**Task brief**: Only the lines from the line with "Image resolution: width=1723" through the end of the records belong in your reply, copied exactly, with every picture left out.

**Entries provided**:
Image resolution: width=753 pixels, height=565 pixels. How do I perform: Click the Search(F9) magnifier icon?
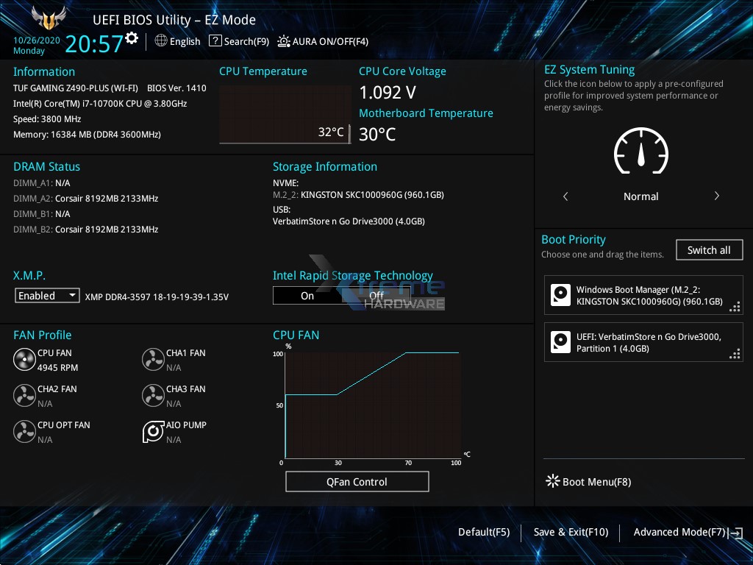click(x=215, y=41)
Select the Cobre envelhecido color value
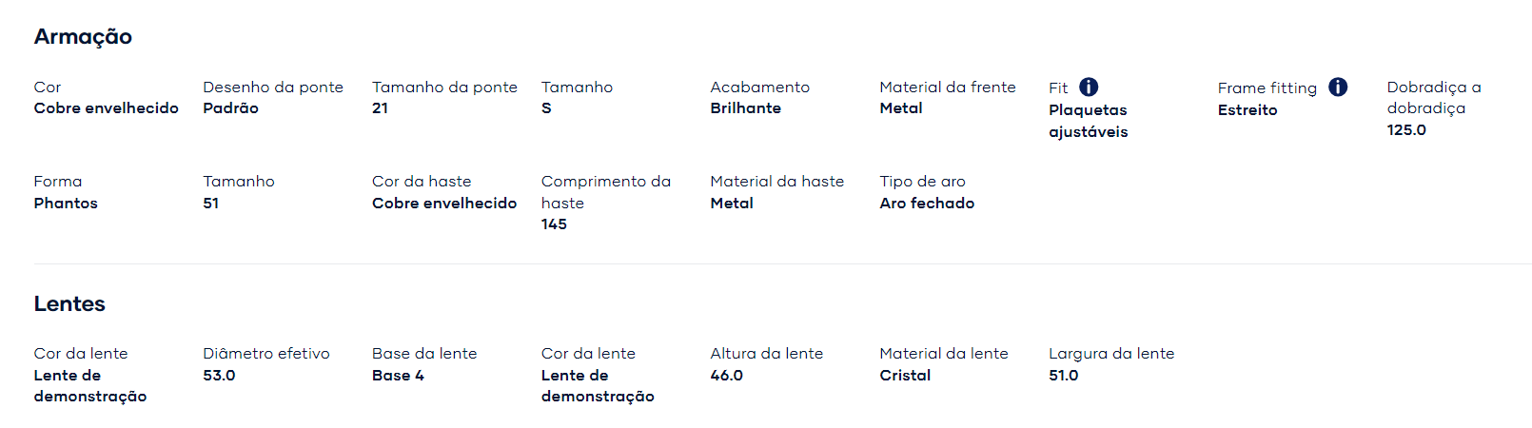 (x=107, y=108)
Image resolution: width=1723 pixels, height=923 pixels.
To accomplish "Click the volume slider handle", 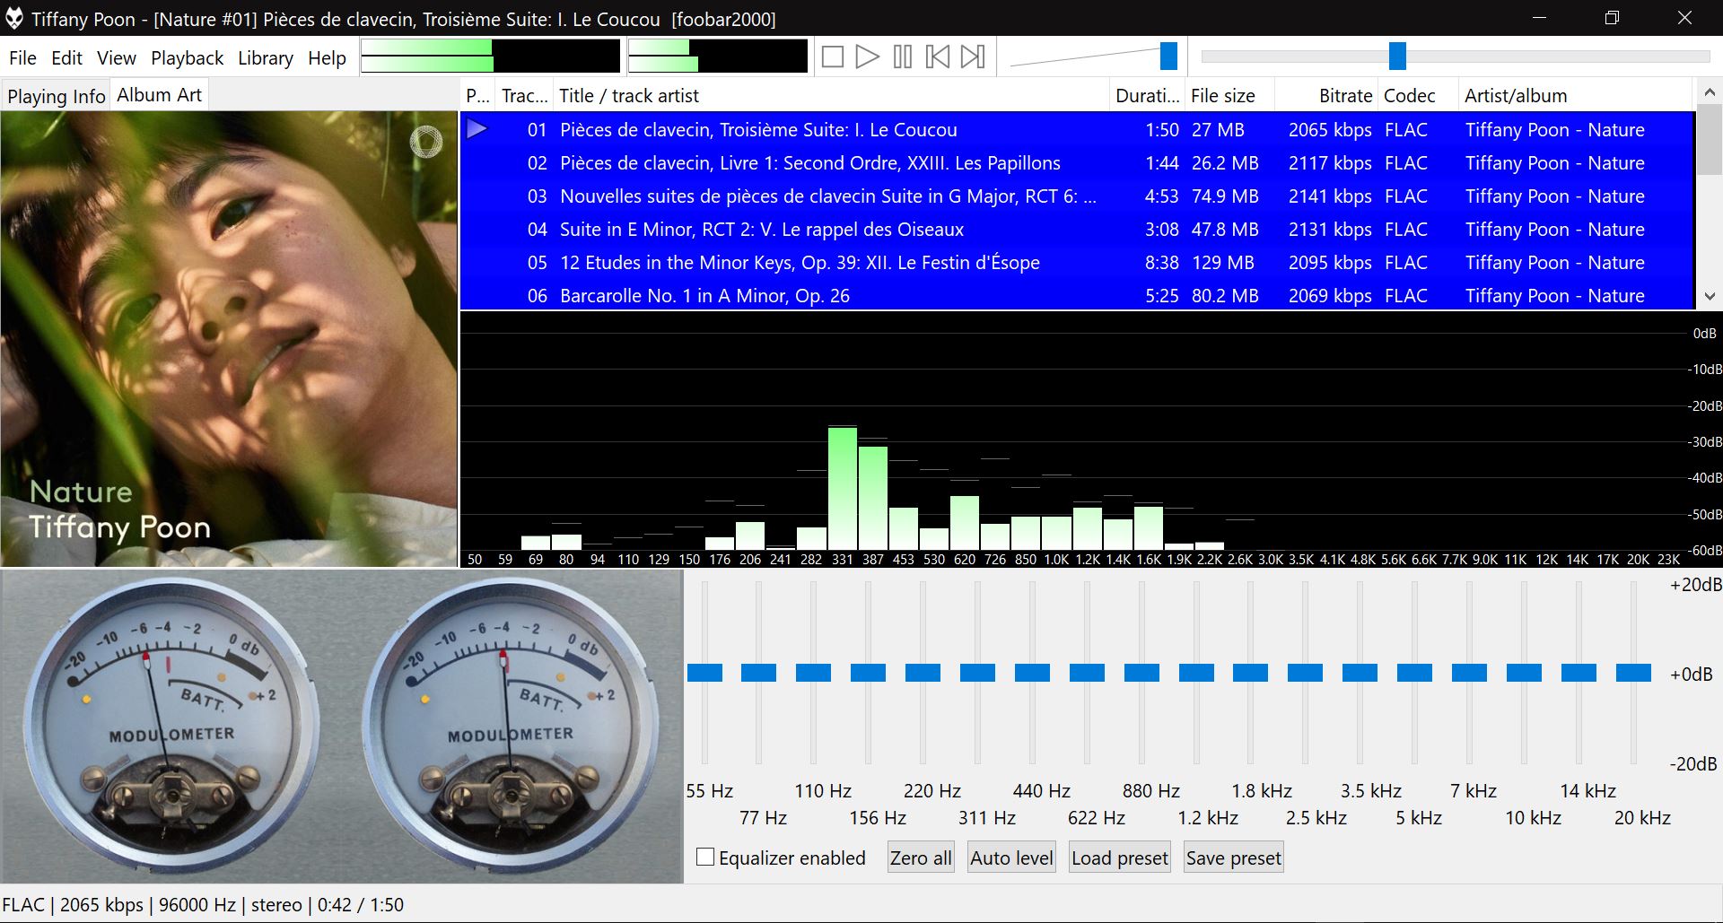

**Solution to the exercise**:
Image resolution: width=1723 pixels, height=923 pixels.
To accomplish "Click the volume slider handle", 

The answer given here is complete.